A software-focused version of iTunes therefore made all the sense in the world. It wouldn’t even require Apple to broker deals with giant companies the way iTunes did. Instead, developers would submit their apps to Apple.
This time around, Cupertino did not need to persuade entertainment industry titans to take a gamble on a new way of selling their product.
For a while, the idiosyncratic Jobs refused, though. His main fear was that allowing third-party apps on the iPhone risked watering down Apple’s level of control. Part of this was the potential security threat of third-party apps. But part of it was just that Jobs hated the idea of poorly designed software sullying his beautiful new creation.
However, others inside Apple — particularly Phil Schiller and Apple board member Art Levinson — saw the potential of the App Store. They lobbied for Jobs to change his position and eventually won him over. In March 2008, Apple announced the start of what became the iPhone Developer Program.
Coders who wanted to launch apps on the iPhone paid a standard $99 annual fee. (A higher-priced enterprise tier was initially available only to companies with more than 500 employees.) Developers received 70 percent of the sales revenue from their apps, with Cupertino taking the other 30 percent.
App Store launch time
By the time the App Store opened on July 10, 2008, 500 third-party apps were available, with 25% of them free to download. The App Store became an immediate success for Apple, garnering a massive 10 million downloads in its first 72 hours.
Developers who jumped on the App Store train from Day 1 reaped rich rewards. For example, a 28-year-old programmer named Steve Demeter created a sliding-blocks puzzle game called Trism that made use of the iPhone’s accelerometer. Selling Trism for $5, he made $250,000 within the first two months of the App Store.
Soon, another indie developer trumped Demeter’s tale of App Store success. Ethan Nicholas earned $600,000 in one month with his tank artillery app, iShoot. (Sadly, it’s vanished from the App Store now.)
The odds of landing a hit decreased as more and more apps flooded into the App Store. However, the growing number of iPhone (and later iPad) users meant that the App Store provided a whole new way for developers to make a living.
App Store success by the numbers
Since its launch, the App Store has gone from strength to strength. By September 2008, it racked up 100 million downloads. By April 2009, it hit 1 billion. A decade on, we can pick from more than 2 million apps, which have been downloaded more than 200 billion times.

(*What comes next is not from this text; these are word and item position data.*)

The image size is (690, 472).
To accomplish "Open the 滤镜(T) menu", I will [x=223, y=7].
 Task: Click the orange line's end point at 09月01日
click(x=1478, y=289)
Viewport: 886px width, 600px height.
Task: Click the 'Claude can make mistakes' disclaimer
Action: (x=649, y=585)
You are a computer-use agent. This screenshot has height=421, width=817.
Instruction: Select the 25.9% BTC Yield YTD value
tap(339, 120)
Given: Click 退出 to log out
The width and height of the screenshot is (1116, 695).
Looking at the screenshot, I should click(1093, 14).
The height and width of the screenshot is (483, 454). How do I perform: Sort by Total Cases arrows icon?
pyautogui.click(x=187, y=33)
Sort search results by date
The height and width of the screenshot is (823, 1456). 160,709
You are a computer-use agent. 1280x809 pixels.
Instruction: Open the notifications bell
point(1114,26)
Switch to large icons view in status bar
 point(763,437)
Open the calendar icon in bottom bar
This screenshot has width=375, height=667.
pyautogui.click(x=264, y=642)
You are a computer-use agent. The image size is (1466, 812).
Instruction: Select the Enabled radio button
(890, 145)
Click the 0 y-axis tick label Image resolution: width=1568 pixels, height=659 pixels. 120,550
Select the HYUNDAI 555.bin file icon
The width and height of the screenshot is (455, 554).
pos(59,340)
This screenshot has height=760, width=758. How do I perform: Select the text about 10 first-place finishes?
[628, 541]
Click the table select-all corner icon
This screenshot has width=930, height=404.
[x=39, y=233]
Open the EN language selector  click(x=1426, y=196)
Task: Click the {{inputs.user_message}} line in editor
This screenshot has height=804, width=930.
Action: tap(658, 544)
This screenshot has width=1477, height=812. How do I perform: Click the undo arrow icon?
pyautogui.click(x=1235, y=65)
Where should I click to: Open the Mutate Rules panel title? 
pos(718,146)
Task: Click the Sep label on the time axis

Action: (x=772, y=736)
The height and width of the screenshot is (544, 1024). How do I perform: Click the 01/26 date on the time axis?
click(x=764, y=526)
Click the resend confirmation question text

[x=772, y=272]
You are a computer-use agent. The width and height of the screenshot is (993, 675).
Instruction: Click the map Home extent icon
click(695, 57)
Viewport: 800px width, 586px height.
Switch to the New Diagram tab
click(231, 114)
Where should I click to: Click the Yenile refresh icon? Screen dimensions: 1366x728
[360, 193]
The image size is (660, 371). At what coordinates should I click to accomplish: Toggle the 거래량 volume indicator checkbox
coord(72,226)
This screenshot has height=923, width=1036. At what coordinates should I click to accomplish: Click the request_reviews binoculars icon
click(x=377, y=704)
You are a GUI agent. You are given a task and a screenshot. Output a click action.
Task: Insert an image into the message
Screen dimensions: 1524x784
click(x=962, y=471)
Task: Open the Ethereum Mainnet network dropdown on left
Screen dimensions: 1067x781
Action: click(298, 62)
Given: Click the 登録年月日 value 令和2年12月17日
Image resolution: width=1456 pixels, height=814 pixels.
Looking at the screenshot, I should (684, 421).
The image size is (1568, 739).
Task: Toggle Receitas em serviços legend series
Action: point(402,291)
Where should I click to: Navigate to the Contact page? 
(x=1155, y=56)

Today, the idea of an App Store is no longer an Apple exclusive. In a July 2011 court case with Amazon, Apple lost proprietary use of the term “App Store.” That opened up the possibility of rival services calling their own app stores by the phrase Apple popularized.
Nonetheless, Apple’s App Store continues to be ridiculously profitable for the company — and a major selling point for Apple users. No wonder Apple co-founder Steve Wozniak called it Apple’s most important invention. For a company that made the Apple II, Mac, iPod, iPhone and far more, that’s high praise indeed.